▸ **Challenge A**
In the page excerpt on unmarried couples and legitimizing children, what document must a father file to start a legitimization proceeding?
▸ **Challenge B**
List every protection that, according to the excerpt on unmarried couples and legitimizing children, unmarried couples do not receive.
===== Page excerpt
There are many reasons couples choose not to get married, but one situation that works against their situation is by not being legally married it removes some critical protections for them and their loved ones. 

Some of the protections that unmarried couples do not receive are: 

  • They are not automatically afforded the right to be their partner’s healthcare proxy.
  • Unmarried couples may be barred from learning about their loved one’s health issues in the event of emergencies, as well. 
  • Couples who are unmarried don’t have the ability to automatically handle their partner’s finances.

Being unmarried gets even more complicated when you’re parents. It is not automatically assumed that just because you are the child’s parent, they can inherit from you. North Carolina requires unmarried parents to legitimize their children in the eyes of the State, otherwise their right to inheritance is not promised.

But how do you legitimize your child?

Legitimizing Your Child in the Eyes of the State

There are currently four options to legitimize your child: 

Marry the Child’s Mother After the Birth of the Child

If the father marries the mother of the child after the birth of the child, then the child is legitimized.

Initiate a Legitimization Proceeding

The father may institute a legitimization proceeding if the parents do not wish to get married. To file a legitimization proceeding, the father must file a verified petition. If the mother was not married from the time of conception through birth, then the mother must be named as a party and be properly served notice. If the mother is, or was, married ‌ from conception through birth, then the spouse of the mother must also be a party and receive service.
==========
===== Source data
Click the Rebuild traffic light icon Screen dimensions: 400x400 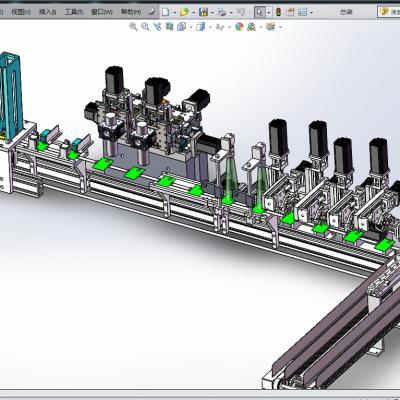tap(279, 12)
==========
▸ **Problem solution A**
A verified petition.

▸ **Problem solution B**
- Not automatically having the right to be the partner's healthcare proxy
- Possibly being barred from learning about a loved one's health issues in emergencies
- Not being able to automatically handle the partner's finances